Records START
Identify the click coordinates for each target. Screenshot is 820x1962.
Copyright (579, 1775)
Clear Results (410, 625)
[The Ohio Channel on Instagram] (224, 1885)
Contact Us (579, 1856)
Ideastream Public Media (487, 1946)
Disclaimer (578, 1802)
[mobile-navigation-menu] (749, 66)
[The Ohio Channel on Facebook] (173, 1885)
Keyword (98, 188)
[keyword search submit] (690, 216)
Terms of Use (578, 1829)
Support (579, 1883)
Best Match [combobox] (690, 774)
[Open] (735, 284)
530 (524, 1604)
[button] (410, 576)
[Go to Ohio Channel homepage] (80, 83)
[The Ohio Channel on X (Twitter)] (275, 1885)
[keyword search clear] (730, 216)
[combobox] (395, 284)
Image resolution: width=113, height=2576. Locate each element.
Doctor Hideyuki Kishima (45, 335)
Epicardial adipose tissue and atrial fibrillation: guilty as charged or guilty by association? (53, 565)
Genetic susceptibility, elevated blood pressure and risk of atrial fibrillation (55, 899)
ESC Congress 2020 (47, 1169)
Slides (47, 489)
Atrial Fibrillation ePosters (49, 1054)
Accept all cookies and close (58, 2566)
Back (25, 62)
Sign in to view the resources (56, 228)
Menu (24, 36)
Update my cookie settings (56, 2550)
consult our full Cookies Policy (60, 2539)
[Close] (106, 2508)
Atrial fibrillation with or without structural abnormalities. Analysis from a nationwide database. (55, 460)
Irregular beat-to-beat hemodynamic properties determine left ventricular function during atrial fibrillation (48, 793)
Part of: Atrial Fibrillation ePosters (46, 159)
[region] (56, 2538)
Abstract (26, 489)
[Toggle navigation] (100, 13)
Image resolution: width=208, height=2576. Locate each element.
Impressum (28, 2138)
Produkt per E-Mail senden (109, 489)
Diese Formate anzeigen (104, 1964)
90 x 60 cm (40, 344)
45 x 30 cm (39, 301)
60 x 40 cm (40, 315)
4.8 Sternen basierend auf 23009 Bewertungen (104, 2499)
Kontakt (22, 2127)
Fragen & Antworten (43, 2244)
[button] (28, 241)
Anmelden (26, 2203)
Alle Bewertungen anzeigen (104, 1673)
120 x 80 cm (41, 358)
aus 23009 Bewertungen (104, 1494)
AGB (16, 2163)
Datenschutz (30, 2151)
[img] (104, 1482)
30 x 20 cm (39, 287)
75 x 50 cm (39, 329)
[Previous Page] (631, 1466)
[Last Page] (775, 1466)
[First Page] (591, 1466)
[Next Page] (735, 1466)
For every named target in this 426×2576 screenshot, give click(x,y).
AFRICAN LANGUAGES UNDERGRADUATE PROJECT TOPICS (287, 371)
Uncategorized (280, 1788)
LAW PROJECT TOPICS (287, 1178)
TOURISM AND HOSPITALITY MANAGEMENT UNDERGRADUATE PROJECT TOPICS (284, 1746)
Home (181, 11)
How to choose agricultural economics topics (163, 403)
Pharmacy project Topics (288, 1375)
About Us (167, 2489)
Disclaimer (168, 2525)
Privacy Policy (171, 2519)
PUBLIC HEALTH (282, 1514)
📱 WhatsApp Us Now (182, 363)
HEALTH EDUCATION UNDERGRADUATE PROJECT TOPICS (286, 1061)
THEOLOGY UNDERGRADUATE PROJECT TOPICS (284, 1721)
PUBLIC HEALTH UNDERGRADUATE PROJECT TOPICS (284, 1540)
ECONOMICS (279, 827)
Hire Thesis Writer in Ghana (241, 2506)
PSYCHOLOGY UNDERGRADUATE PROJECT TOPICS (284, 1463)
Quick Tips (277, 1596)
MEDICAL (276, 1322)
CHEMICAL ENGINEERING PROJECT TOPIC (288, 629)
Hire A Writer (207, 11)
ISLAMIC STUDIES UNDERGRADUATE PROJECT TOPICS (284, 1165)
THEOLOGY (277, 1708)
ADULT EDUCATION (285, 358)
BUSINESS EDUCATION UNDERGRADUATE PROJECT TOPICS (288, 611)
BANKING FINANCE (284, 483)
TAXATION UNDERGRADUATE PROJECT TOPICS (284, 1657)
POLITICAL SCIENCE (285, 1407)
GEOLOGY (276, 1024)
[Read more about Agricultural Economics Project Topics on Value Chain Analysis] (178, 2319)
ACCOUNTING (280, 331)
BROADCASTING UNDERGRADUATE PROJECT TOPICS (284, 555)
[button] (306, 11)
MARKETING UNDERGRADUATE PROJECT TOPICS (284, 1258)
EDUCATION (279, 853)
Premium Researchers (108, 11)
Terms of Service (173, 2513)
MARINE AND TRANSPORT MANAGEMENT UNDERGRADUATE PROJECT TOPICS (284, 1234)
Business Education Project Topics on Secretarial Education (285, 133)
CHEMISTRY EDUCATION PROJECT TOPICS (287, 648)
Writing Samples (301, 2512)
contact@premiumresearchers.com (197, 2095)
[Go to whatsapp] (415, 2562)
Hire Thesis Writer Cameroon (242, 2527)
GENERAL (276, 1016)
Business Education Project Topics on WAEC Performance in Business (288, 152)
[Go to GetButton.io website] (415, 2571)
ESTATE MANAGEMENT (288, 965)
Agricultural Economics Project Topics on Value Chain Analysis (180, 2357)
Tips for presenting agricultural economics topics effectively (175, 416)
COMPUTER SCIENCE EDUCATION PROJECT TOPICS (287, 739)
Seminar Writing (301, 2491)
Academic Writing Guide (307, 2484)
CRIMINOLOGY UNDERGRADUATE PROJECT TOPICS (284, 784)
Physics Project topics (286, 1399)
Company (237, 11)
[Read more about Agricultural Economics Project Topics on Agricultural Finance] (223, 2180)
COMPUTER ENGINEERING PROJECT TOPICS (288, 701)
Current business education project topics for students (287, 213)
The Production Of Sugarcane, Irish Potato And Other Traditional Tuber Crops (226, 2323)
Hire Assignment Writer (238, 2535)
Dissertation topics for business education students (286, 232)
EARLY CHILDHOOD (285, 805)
Records END
Problem to solve -> All lines in the records with the string "THEOLOGY" should be copied out.

Result for this exercise ->
THEOLOGY UNDERGRADUATE PROJECT TOPICS (284, 1721)
THEOLOGY (277, 1708)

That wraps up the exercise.